【レスリング世界選手権】須崎優衣が女子50キロ級で圧巻の金

2018年10月26日 16時30分

圧巻の勝利を飾った須崎(ロイター)

【ハンガリー・ブダペスト25日(日本時間26日)発】レスリングの世界選手権第6日、女子50キロ級決勝で昨年の48キロ級覇者、須崎優衣(19=早大)はリオデジャネイロ五輪48キロ級2位のマリア・スタドニク(30=アゼルバイジャン)にテクニカルフォール勝ちし、2大会連続の金メダルを獲得した。

 圧巻の内容だった。開始直後から積極的に攻めた須崎はスピードでリオ五輪の銀メダリストを圧倒して得点を重ね、第1ピリオドで6―0。第2ピリオドでは早々とバックに回ってからのローリングで4点を加えてテクニカルフォール勝ち。終わってみれば、前日の準決勝までの3試合と合わせ、4試合で相手に1ポイントも与えない完全優勝だった。

「厳しい戦いになると思っていたけど、ここまできたら絶対金メダルを取るという気持ちでいた」という気迫がそのまま試合に出た。昨年、48キロ級で金メダルを獲得したものの、12月の全日本選手権では準決勝で入江ゆき(26=自衛隊)にまさかのテクニカルフォール負け。連勝記録も63で途切れ、人目もはばからず号泣した。

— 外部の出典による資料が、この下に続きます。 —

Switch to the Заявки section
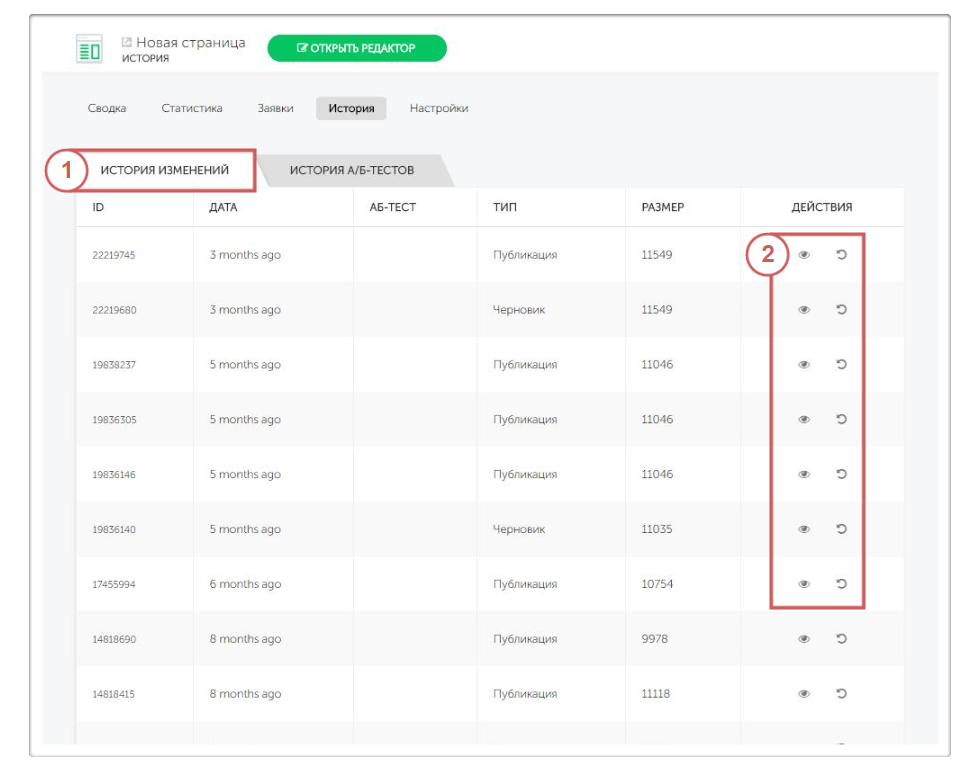This screenshot has width=964, height=773. (x=275, y=108)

 その悔しさを糧にし、自己改革に着手。良く言えばマイペース、悪く言えば“惰性”でやってきた姿勢を改め「常に目標を持つ。毎日寝る前に、絶対世界チャンピオンになる、と思うようにしていた」と意識を変えた。パワーをつける練習も増やしたことで「今日は(以前戦った時よりも相手の)力が強いとは感じなかった」。レスリングの幅が広がり、戦い方にも余裕ができた。

 それでも慢心はない。同階級には負傷で一時戦線を離れていたリオ五輪48キロ級金メダルの登坂絵莉(25=東新住建)もいるだけに、代表争いもし烈を極める。「今回は80点。東京五輪では100点と言えるように頑張る。この戦いをしっかり勝ち抜き、東京五輪につなげたい」と語気を強めた。

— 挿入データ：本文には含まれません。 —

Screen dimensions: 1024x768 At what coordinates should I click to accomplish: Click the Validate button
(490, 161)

 ☆すさき・ゆい 1999年6月30日生まれ。千葉県出身。17年世界選手権48キロ級優勝。14~16年に世界カデット選手権を3連覇。16歳で出場した15年全日本選手権48キロ級で2位となり、16年に同選手権初優勝。今年は50キロ級で全日本選抜選手権、世界ジュニア選手権を制した。東京・安部学院高出。153センチ。